Membrane interaction studies of isoniazid derivatives active against drug-resistant tuberculosis

Tuberculosis is one of the leading causes of mortality worldwide due to the growth of multi-drug resistant strains unsusceptible to currently available therapies. Four compounds, isoniazid (INH) and three derivatives, N'-decanoylisonicotinohydrazide (INHC10), N'-(E)-(4-phenoxybenzylidene)isonicotinohydrazide (N34) and N’-(4-phenoxybenzyl)isonicotinohydrazide (N34red), were studied. Owing to their advantageous in vitro selectivity index against the primary mutation responsible for drug resistance in Mycobacterium tuberculosis (Mtb), as well as their suitable lipophilicity and interaction with human serum albumin, INHC10 and N34 were deemed promising antitubercular compounds.
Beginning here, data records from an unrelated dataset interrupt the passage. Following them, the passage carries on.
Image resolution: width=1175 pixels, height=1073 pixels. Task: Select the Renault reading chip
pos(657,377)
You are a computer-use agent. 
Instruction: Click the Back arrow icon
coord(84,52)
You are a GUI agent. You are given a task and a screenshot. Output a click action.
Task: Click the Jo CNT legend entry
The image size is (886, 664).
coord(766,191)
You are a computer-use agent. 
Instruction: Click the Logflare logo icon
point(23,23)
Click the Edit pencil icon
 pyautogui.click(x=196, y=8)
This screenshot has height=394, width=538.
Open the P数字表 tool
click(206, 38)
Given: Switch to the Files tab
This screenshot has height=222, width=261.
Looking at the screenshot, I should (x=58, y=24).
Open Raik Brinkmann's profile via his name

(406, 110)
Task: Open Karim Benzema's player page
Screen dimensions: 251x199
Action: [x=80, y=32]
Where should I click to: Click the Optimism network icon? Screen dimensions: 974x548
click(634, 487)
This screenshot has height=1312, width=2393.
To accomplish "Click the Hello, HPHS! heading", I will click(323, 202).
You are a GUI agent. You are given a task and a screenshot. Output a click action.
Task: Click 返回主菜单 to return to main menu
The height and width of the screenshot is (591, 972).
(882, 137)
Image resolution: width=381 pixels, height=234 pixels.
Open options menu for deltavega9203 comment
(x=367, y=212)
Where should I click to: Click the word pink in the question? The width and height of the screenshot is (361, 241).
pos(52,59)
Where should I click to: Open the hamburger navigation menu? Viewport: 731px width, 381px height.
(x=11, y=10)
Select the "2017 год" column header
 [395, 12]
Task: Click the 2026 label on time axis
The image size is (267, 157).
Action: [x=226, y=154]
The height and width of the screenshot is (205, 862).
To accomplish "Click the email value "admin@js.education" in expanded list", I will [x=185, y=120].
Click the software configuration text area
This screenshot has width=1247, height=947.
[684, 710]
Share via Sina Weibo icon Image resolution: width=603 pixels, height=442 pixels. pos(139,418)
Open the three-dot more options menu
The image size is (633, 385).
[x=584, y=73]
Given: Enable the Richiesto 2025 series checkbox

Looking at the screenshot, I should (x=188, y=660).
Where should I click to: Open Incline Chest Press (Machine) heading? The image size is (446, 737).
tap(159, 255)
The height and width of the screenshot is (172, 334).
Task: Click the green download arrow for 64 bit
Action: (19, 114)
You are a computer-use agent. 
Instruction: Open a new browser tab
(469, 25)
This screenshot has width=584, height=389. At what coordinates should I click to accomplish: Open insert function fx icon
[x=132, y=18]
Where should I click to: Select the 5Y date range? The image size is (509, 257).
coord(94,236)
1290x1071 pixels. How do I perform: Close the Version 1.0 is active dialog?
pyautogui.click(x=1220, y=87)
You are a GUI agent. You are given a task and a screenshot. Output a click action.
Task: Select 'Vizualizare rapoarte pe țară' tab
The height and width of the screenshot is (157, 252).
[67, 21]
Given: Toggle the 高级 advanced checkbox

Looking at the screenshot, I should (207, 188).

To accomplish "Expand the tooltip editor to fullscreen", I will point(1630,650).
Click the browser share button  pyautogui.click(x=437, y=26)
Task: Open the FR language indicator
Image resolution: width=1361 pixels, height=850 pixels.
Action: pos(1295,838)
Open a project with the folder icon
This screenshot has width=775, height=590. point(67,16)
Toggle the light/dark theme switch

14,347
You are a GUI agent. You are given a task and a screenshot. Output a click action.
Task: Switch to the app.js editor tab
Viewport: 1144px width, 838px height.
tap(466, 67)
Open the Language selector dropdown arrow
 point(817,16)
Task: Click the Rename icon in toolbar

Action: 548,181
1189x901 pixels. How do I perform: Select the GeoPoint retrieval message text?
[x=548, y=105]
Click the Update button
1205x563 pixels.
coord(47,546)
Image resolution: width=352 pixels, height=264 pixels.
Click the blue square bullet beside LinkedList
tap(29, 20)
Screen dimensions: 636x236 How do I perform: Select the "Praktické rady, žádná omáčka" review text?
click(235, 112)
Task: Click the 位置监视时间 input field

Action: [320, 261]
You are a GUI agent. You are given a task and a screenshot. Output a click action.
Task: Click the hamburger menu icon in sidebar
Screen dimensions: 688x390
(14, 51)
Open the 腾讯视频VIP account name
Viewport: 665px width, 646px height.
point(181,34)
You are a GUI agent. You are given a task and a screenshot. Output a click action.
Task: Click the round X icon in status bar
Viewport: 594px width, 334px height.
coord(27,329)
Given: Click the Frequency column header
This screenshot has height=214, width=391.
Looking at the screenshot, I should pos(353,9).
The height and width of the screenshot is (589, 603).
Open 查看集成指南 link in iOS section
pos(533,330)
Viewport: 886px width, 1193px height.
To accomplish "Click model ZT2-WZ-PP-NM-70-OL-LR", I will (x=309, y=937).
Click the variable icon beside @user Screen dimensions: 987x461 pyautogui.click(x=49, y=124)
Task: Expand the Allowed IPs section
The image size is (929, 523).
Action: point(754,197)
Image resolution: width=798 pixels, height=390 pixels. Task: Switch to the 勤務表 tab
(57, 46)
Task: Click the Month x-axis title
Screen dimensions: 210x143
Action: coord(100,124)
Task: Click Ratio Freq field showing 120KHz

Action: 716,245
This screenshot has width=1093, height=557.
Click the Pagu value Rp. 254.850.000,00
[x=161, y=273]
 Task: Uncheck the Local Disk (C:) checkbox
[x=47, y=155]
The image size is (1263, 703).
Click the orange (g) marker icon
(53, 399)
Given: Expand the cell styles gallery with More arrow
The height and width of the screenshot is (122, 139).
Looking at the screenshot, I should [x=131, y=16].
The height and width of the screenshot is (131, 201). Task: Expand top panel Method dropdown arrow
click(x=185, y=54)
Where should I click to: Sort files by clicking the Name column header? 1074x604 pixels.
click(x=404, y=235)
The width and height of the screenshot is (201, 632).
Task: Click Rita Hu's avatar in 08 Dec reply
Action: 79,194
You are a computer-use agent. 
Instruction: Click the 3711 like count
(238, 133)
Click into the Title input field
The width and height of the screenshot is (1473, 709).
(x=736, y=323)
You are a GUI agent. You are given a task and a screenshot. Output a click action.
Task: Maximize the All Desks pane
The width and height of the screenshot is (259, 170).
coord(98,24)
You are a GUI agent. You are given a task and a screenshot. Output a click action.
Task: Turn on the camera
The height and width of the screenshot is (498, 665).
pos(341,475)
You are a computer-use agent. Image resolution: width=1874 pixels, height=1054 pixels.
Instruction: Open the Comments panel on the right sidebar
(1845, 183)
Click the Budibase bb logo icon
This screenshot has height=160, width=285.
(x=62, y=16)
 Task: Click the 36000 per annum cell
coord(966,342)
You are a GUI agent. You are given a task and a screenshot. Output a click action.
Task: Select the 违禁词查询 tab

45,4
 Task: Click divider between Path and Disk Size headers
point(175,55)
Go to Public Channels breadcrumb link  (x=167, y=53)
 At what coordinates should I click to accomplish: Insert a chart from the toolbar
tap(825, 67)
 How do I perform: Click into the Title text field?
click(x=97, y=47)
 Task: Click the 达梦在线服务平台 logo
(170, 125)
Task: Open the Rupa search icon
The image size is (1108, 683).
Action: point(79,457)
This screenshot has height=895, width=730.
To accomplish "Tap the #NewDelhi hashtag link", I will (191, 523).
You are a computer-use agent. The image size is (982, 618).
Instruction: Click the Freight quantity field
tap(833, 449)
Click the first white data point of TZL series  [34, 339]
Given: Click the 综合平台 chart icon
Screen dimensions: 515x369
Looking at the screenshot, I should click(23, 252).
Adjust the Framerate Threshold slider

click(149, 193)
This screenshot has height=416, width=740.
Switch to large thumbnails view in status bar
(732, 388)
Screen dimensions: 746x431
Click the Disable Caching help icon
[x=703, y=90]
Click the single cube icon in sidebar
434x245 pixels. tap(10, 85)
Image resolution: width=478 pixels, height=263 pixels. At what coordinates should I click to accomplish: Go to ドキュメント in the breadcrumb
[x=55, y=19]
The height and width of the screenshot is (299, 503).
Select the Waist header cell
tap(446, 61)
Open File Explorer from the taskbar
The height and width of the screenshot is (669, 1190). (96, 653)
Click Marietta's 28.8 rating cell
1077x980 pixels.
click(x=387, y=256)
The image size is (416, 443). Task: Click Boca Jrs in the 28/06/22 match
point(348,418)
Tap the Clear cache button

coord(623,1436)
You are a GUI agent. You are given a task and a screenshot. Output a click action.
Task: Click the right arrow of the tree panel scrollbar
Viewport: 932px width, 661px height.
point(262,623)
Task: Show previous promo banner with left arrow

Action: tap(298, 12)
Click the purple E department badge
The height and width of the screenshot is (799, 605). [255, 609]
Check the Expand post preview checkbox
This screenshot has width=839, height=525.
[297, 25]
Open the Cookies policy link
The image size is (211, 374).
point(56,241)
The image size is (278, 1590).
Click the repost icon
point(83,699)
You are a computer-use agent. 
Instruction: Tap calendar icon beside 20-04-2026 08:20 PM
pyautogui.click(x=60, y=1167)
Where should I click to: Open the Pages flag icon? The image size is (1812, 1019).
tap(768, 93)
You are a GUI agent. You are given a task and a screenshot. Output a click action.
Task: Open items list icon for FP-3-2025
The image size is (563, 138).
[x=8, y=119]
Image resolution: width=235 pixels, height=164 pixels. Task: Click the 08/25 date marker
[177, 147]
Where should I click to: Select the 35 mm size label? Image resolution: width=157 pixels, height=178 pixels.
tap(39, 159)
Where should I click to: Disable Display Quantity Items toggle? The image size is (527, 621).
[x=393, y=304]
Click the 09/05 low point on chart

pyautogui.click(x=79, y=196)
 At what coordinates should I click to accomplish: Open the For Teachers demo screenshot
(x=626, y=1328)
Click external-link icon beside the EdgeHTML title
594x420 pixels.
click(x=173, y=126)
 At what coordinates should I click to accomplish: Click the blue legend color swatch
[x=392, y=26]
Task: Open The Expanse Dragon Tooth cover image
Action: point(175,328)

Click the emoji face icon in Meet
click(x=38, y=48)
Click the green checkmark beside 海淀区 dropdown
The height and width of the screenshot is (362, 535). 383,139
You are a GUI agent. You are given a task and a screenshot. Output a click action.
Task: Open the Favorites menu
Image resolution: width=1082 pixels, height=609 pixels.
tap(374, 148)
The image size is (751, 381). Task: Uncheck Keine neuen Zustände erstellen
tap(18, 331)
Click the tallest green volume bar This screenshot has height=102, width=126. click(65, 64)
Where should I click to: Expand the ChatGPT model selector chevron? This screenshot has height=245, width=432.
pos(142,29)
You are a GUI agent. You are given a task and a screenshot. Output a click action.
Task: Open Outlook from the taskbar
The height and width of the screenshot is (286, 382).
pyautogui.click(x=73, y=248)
N34red, despite differing from N34 only in the saturation of the N′ = C bond, presents a poor selectivity index. To delve deeper into the therapeutic potential of these compounds, their interaction with biomembrane models, mimicking biological barriers on the way to the target inside Mtb cells, was herein evaluated. All compounds, except N34red, weakened the packing of the acyl chains in the rigid lipid gel phase, especially INHC10, which was the only compound disturbing liquid disordered membranes. Notably, all compounds except INH decreased membrane dipole potential, across all types of bilayers studied, but only N34red had a drastic effect. The insertion in gel phase bilayers suggests that the compounds may be able to penetrate the rigid cell wall of Mtb. Förster's resonance energy transfer (FRET) assays in ternary bilayers with liquid ordered/liquid disordered lateral heterogeneity mimicking human cell membranes, showed that the compounds affected neither the size nor the organization of lipid domains. These results provide molecular insights into the low toxicity against human cell lines and improved activity against drug-resistant Mtb of INHC10 and N34.